Arrange every line of the listing below as a Markdown table with the columns "Row" and "Line", numbering each row and omitting blank lines.

--- Begin ---

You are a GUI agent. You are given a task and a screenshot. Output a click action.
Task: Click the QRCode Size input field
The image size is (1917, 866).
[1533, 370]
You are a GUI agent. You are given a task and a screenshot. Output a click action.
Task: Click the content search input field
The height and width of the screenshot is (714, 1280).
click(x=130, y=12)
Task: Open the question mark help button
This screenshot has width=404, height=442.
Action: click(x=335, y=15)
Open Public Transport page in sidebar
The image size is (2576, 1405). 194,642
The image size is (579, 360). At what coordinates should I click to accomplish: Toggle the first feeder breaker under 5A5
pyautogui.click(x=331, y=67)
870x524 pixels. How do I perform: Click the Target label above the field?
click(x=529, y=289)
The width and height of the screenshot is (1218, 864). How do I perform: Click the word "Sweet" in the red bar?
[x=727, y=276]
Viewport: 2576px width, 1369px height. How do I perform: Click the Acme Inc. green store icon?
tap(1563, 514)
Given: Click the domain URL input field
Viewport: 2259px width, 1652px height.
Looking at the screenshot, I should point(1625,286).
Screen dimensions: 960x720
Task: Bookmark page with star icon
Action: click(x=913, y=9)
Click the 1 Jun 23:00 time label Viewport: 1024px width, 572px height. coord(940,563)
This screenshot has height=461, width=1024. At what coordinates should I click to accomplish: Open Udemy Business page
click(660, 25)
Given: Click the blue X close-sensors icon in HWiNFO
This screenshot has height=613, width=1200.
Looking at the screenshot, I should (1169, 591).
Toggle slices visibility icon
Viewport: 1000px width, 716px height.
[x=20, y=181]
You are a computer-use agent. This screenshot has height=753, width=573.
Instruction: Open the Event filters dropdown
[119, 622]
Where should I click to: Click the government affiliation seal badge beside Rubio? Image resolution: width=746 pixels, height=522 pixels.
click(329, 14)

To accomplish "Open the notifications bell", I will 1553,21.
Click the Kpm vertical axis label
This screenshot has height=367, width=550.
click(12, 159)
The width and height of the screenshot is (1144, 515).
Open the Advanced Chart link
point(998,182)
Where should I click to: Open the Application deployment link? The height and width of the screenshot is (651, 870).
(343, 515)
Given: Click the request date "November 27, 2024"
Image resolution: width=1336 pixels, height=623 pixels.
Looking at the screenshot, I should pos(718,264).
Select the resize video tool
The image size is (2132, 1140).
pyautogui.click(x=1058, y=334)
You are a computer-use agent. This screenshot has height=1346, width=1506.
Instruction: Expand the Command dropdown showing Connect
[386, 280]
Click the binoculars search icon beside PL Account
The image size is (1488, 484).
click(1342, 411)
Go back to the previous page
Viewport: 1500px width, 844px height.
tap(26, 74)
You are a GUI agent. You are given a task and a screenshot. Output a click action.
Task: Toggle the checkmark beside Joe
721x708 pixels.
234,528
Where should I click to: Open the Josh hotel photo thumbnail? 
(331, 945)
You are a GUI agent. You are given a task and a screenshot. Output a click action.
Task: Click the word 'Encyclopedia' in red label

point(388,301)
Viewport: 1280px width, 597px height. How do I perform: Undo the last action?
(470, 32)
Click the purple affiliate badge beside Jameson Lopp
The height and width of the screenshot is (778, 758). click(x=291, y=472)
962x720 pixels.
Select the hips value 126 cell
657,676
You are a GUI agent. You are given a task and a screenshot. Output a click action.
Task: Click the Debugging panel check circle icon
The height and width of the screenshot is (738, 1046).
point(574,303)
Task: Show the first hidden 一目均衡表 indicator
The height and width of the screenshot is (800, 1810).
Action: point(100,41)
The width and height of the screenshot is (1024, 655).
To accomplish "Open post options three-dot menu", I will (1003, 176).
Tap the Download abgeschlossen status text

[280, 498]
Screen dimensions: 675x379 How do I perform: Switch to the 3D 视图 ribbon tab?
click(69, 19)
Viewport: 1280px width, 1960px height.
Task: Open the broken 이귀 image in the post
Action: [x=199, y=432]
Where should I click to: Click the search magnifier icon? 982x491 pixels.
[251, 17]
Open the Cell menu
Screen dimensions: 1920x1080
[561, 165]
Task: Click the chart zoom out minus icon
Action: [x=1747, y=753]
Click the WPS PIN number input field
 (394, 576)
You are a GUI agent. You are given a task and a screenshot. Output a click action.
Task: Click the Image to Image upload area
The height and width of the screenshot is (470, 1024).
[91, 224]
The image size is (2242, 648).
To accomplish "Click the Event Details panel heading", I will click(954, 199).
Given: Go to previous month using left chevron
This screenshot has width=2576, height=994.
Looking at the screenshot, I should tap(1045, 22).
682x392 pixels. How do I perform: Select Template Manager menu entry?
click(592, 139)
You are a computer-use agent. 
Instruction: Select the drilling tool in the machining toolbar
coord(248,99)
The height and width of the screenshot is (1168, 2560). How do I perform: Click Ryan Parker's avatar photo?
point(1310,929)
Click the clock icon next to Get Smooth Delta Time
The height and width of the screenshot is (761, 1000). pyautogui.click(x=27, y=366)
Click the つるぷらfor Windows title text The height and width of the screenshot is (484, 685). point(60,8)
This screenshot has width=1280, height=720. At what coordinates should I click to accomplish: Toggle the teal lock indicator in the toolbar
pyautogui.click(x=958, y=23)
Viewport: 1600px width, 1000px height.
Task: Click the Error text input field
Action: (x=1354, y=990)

--- End ---

THE REPLY —
| Row | Line |
|---|---|
| 1 | You are a GUI agent. You are given a task and a screenshot. Output a click action. |
| 2 | Task: Click the QRCode Size input field |
| 3 | The image size is (1917, 866). |
| 4 | [1533, 370] |
| 5 | You are a GUI agent. You are given a task and a screenshot. Output a click action. |
| 6 | Task: Click the content search input field |
| 7 | The height and width of the screenshot is (714, 1280). |
| 8 | click(x=130, y=12) |
| 9 | Task: Open the question mark help button |
| 10 | This screenshot has width=404, height=442. |
| 11 | Action: click(x=335, y=15) |
| 12 | Open Public Transport page in sidebar |
| 13 | The image size is (2576, 1405). 194,642 |
| 14 | The image size is (579, 360). At what coordinates should I click to accomplish: Toggle the first feeder breaker under 5A5 |
| 15 | pyautogui.click(x=331, y=67) |
| 16 | 870x524 pixels. How do I perform: Click the Target label above the field? |
| 17 | click(x=529, y=289) |
| 18 | The width and height of the screenshot is (1218, 864). How do I perform: Click the word "Sweet" in the red bar? |
| 19 | [x=727, y=276] |
| 20 | Viewport: 2576px width, 1369px height. How do I perform: Click the Acme Inc. green store icon? |
| 21 | tap(1563, 514) |
| 22 | Given: Click the domain URL input field |
| 23 | Viewport: 2259px width, 1652px height. |
| 24 | Looking at the screenshot, I should point(1625,286). |
| 25 | Screen dimensions: 960x720 |
| 26 | Task: Bookmark page with star icon |
| 27 | Action: click(x=913, y=9) |
| 28 | Click the 1 Jun 23:00 time label Viewport: 1024px width, 572px height. coord(940,563) |
| 29 | This screenshot has height=461, width=1024. At what coordinates should I click to accomplish: Open Udemy Business page |
| 30 | click(660, 25) |
| 31 | Given: Click the blue X close-sensors icon in HWiNFO |
| 32 | This screenshot has height=613, width=1200. |
| 33 | Looking at the screenshot, I should (1169, 591). |
| 34 | Toggle slices visibility icon |
| 35 | Viewport: 1000px width, 716px height. |
| 36 | [x=20, y=181] |
| 37 | You are a computer-use agent. This screenshot has height=753, width=573. |
| 38 | Instruction: Open the Event filters dropdown |
| 39 | [119, 622] |
| 40 | Where should I click to: Click the government affiliation seal badge beside Rubio? Image resolution: width=746 pixels, height=522 pixels. |
| 41 | click(329, 14) |
| 42 | To accomplish "Open the notifications bell", I will 1553,21. |
| 43 | Click the Kpm vertical axis label |
| 44 | This screenshot has height=367, width=550. |
| 45 | click(12, 159) |
| 46 | The width and height of the screenshot is (1144, 515). |
| 47 | Open the Advanced Chart link |
| 48 | point(998,182) |
| 49 | Where should I click to: Open the Application deployment link? The height and width of the screenshot is (651, 870). |
| 50 | (343, 515) |
| 51 | Given: Click the request date "November 27, 2024" |
| 52 | Image resolution: width=1336 pixels, height=623 pixels. |
| 53 | Looking at the screenshot, I should pos(718,264). |
| 54 | Select the resize video tool |
| 55 | The image size is (2132, 1140). |
| 56 | pyautogui.click(x=1058, y=334) |
| 57 | You are a computer-use agent. This screenshot has height=1346, width=1506. |
| 58 | Instruction: Expand the Command dropdown showing Connect |
| 59 | [386, 280] |
| 60 | Click the binoculars search icon beside PL Account |
| 61 | The image size is (1488, 484). |
| 62 | click(1342, 411) |
| 63 | Go back to the previous page |
| 64 | Viewport: 1500px width, 844px height. |
| 65 | tap(26, 74) |
| 66 | You are a GUI agent. You are given a task and a screenshot. Output a click action. |
| 67 | Task: Toggle the checkmark beside Joe |
| 68 | 721x708 pixels. |
| 69 | 234,528 |
| 70 | Where should I click to: Open the Josh hotel photo thumbnail?  |
| 71 | (331, 945) |
| 72 | You are a GUI agent. You are given a task and a screenshot. Output a click action. |
| 73 | Task: Click the word 'Encyclopedia' in red label |
| 74 | point(388,301) |
| 75 | Viewport: 1280px width, 597px height. How do I perform: Undo the last action? |
| 76 | (470, 32) |
| 77 | Click the purple affiliate badge beside Jameson Lopp |
| 78 | The height and width of the screenshot is (778, 758). click(x=291, y=472) |
| 79 | 962x720 pixels. |
| 80 | Select the hips value 126 cell |
| 81 | 657,676 |
| 82 | You are a GUI agent. You are given a task and a screenshot. Output a click action. |
| 83 | Task: Click the Debugging panel check circle icon |
| 84 | The height and width of the screenshot is (738, 1046). |
| 85 | point(574,303) |
| 86 | Task: Show the first hidden 一目均衡表 indicator |
| 87 | The height and width of the screenshot is (800, 1810). |
| 88 | Action: point(100,41) |
| 89 | The width and height of the screenshot is (1024, 655). |
| 90 | To accomplish "Open post options three-dot menu", I will (1003, 176). |
| 91 | Tap the Download abgeschlossen status text |
| 92 | [280, 498] |
| 93 | Screen dimensions: 675x379 How do I perform: Switch to the 3D 视图 ribbon tab? |
| 94 | click(69, 19) |
| 95 | Viewport: 1280px width, 1960px height. |
| 96 | Task: Open the broken 이귀 image in the post |
| 97 | Action: [x=199, y=432] |
| 98 | Where should I click to: Click the search magnifier icon? 982x491 pixels. |
| 99 | [251, 17] |
| 100 | Open the Cell menu |
| 101 | Screen dimensions: 1920x1080 |
| 102 | [561, 165] |
| 103 | Task: Click the chart zoom out minus icon |
| 104 | Action: [x=1747, y=753] |
| 105 | Click the WPS PIN number input field |
| 106 |  (394, 576) |
| 107 | You are a GUI agent. You are given a task and a screenshot. Output a click action. |
| 108 | Task: Click the Image to Image upload area |
| 109 | The height and width of the screenshot is (470, 1024). |
| 110 | [91, 224] |
| 111 | The image size is (2242, 648). |
| 112 | To accomplish "Click the Event Details panel heading", I will click(954, 199). |
| 113 | Given: Go to previous month using left chevron |
| 114 | This screenshot has width=2576, height=994. |
| 115 | Looking at the screenshot, I should tap(1045, 22). |
| 116 | 682x392 pixels. How do I perform: Select Template Manager menu entry? |
| 117 | click(592, 139) |
| 118 | You are a computer-use agent.  |
| 119 | Instruction: Select the drilling tool in the machining toolbar |
| 120 | coord(248,99) |
| 121 | The height and width of the screenshot is (1168, 2560). How do I perform: Click Ryan Parker's avatar photo? |
| 122 | point(1310,929) |
| 123 | Click the clock icon next to Get Smooth Delta Time |
| 124 | The height and width of the screenshot is (761, 1000). pyautogui.click(x=27, y=366) |
| 125 | Click the つるぷらfor Windows title text The height and width of the screenshot is (484, 685). point(60,8) |
| 126 | This screenshot has width=1280, height=720. At what coordinates should I click to accomplish: Toggle the teal lock indicator in the toolbar |
| 127 | pyautogui.click(x=958, y=23) |
| 128 | Viewport: 1600px width, 1000px height. |
| 129 | Task: Click the Error text input field |
| 130 | Action: (x=1354, y=990) |